The early modern Japanese nun-artist, Ōtagaki Rengetsu (1791-1875), left nearly one thousand waka poems, a number multiplied by their repeated inscription on all manner of surfaces, from pottery to poem sheets to hanging scrolls with accompanying paintings. This vast body of poetic work speaks to Rengetsu’s use of the ancient thirty-one syllable form as her primary mode of creative expression and intellectual ordering of the world. The vitality and social immediacy of the nun’s poetry open up onto a vibrant world of waka, and its theorization in the Tokugawa period, countering notions of waka’s stagnation since the medieval period, when it gave way to forms such as renga, and subsequently haikai in the early modern era. Although Rengetsu left no poetic treatises or theoretical texts of her own, her vast oeuvre of verses and inscribed art works in their totality amount to a waka poetics of practice that rewards analysis for its richness and complexity of allusion, subject position, and medium specificity.

This talk offers a meditation on the embodied qualities of Rengetsu’s work, from her use of a subject position in which the presence of the poet seems to dominate, to the haptic presentation of her waka calligraphy incised into her pottery. It then turns to an analysis of one of Rengetsu’s most famous poems, instantiated in word and image, to show the multiplicity of poetic subject positions she employs, as well as, ultimately, an embodied self rhetorically undermined.

Professor Melissa McCormick is the Professor of Japanese Art and Culture at Harvard University, earned her B.A. from the University of Michigan (1990) and her Ph.D. in Japanese Art History from Princeton University (2000).

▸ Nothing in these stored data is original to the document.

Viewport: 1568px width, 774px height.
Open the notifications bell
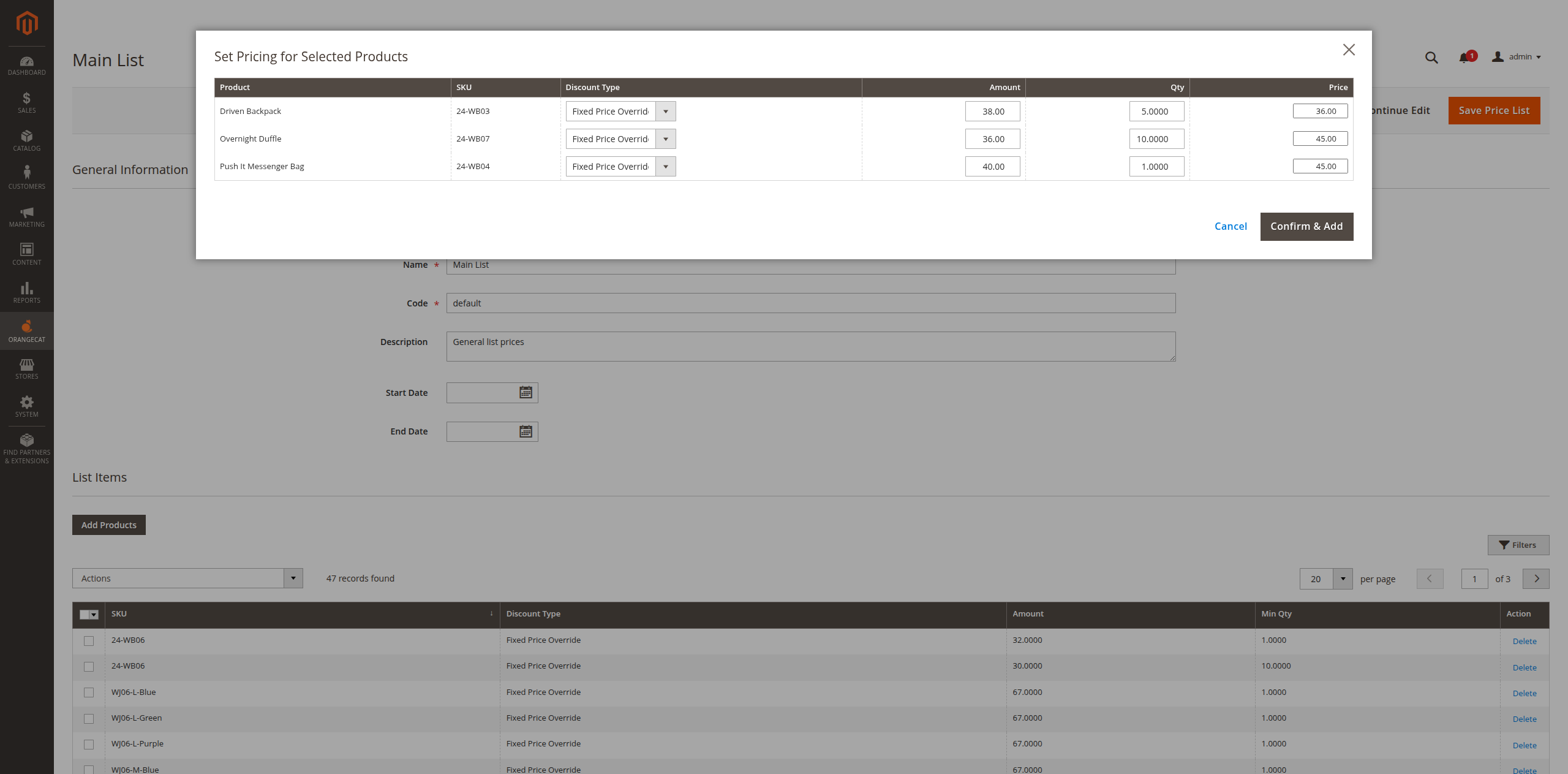point(1464,57)
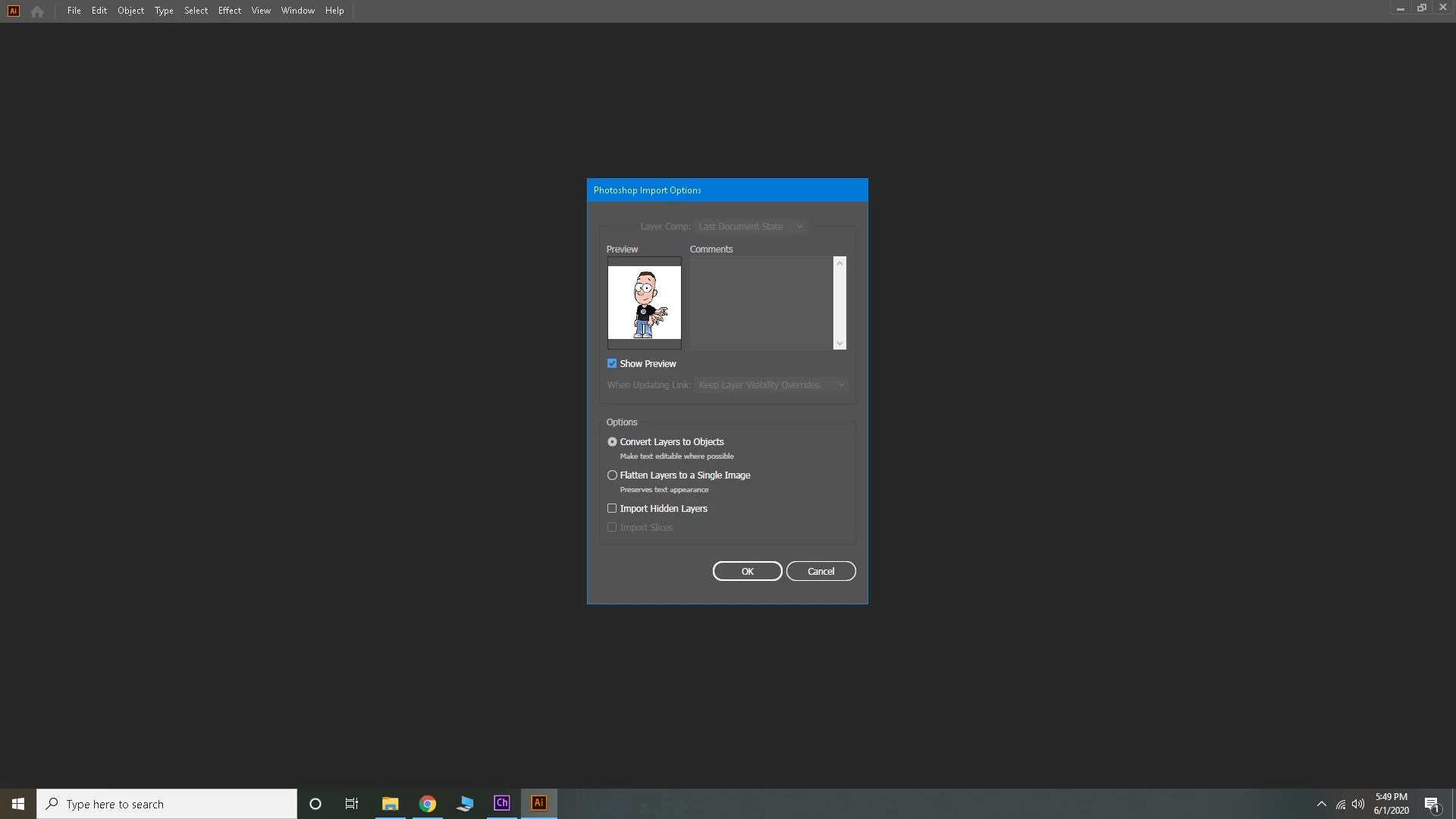Open Google Chrome from the taskbar
This screenshot has height=819, width=1456.
click(428, 804)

Before moving to Harvard, she was the Atsumi Assistant Professor of Japanese Art at Columbia University (2000-05) in the Department of Art History and Archaeology. Much of her research focuses on the relationship of art and literature, as well as forms of visual storytelling, and their integration with social and intellectual history. Her first book, Tosa Mitsunobu and the Small Scroll in Medieval Japan (University of Washington, 2009), argued for the emergence of a new picto-literary genre around the fifteenth century, and it used a methodology of envisioning the intellectual horizons of real or hypothetical viewers in the circle of the artist Tosa Mitsunobu and the scholar-courtier Sanjōnishi Sanetaka.

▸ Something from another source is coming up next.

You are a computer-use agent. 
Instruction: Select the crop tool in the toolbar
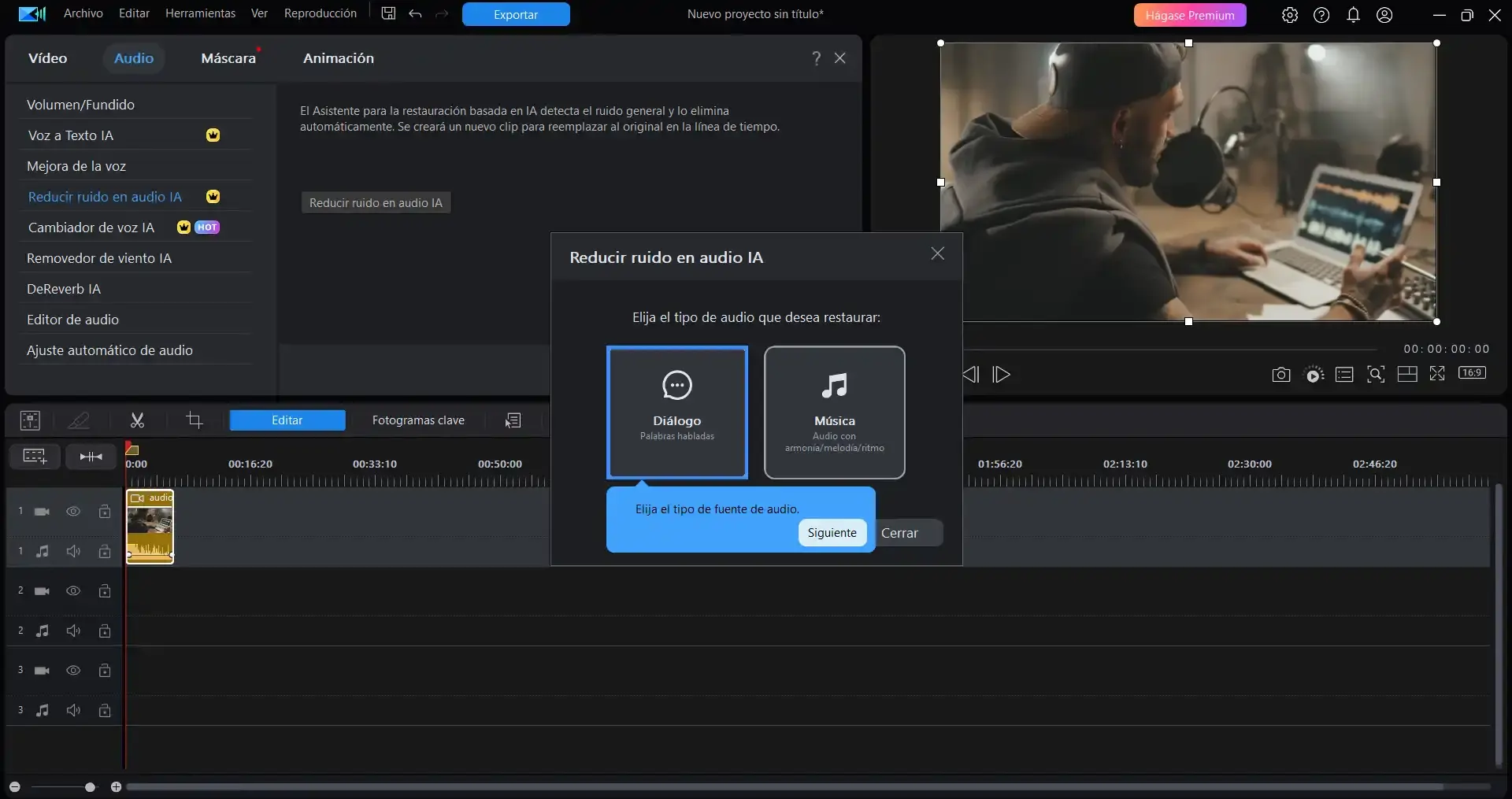(x=195, y=420)
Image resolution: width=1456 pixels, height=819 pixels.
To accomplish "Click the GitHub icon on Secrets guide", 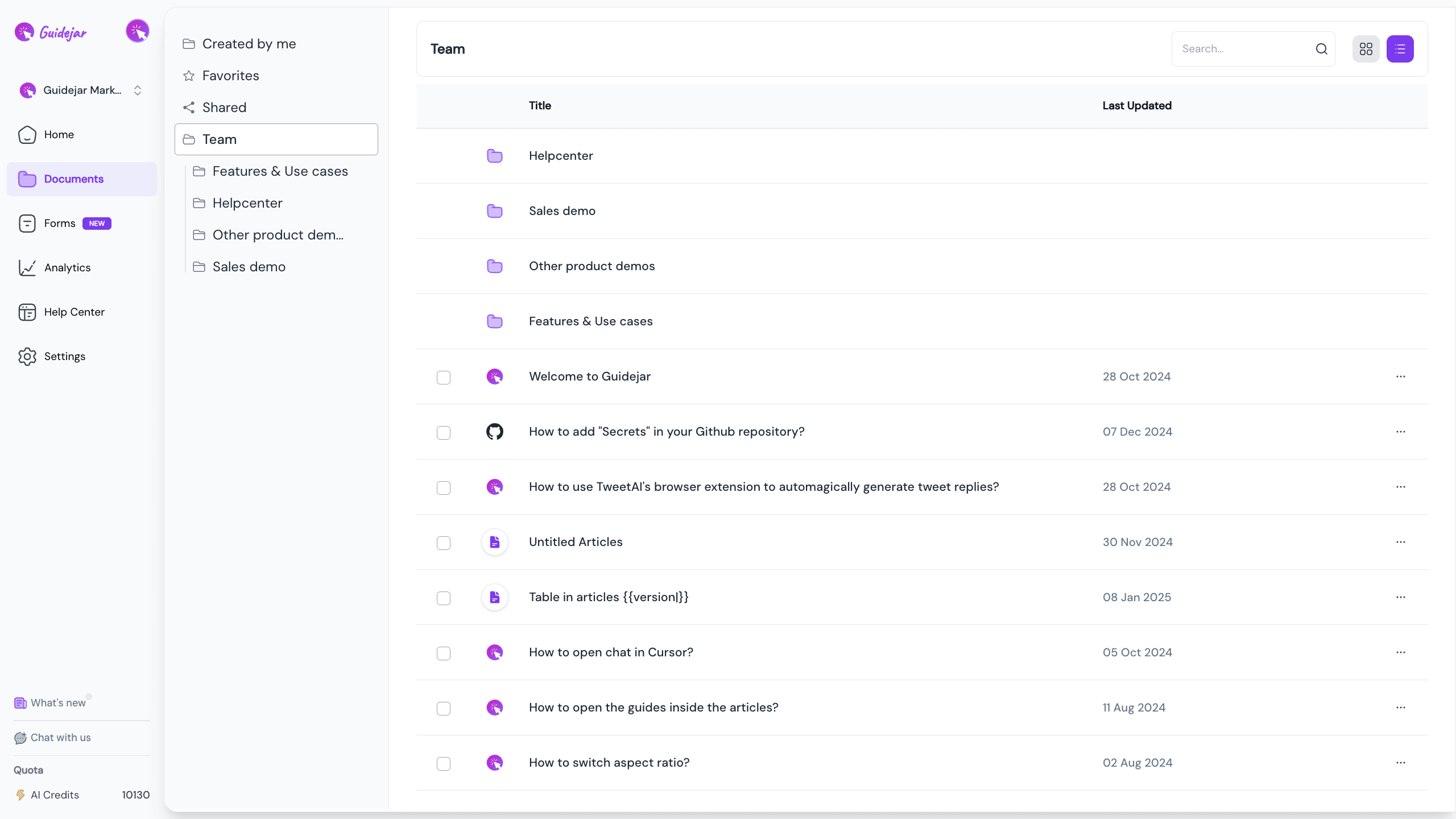I will pyautogui.click(x=494, y=432).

Several articles reconstruct the interpretive communities of female readers, writers, and artists in the late medieval period by focusing on ink-line (hakubyō) narrative paintings, which Professor McCormick argues, functioned as an alternative space for creative expression from a female-gendered subject position. Her ongoing work on the eleventh-century narrative The Tale of Genji has resulted in over a dozen publications in both English and Japanese. Her research on the Genji Album in the Harvard Art Museums was featured on an NHK documentary (2008), and became the basis for her book, The Tale of Genji: A Visual Companion (Princeton University Press, 2018), which provides fifty-four essays on each chapter of the tale. In 2019 she guest-curated the international loan exhibition The Tale of Genji: A Japanese Classic Illuminated, at the Metropolitan Museum of Art.

Professor Chelsea Foxwell is the Associate Professor of Art History and the College at The University of Chicago. Her scholarship ranges from the medieval through modern periods of Japanese art with special emphasis on the 19th and 20th centuries. She is the author of Making Modern Japanese-Style Painting: Kano Hōgai and the Search for Images (2015). In 2012 she co-curated the exhibition Awash in Color: French and Japanese Prints with Anne Leonard at the Smart Museum of Art. Her work focuses on Japan’s artistic interactions with the rest of East Asia and beyond, nihonga and yōga (Japanese oil painting); "export art" and the world’s fairs; practices of image circulation, exhibition, and display; and the relationship between image-making and the kabuki theater. A member of the Committee on Japanese Studies and the Center for the Art of East Asia, she is a contributor to the Digital Scrolling Paintings and the Reading Kuzushiji projects.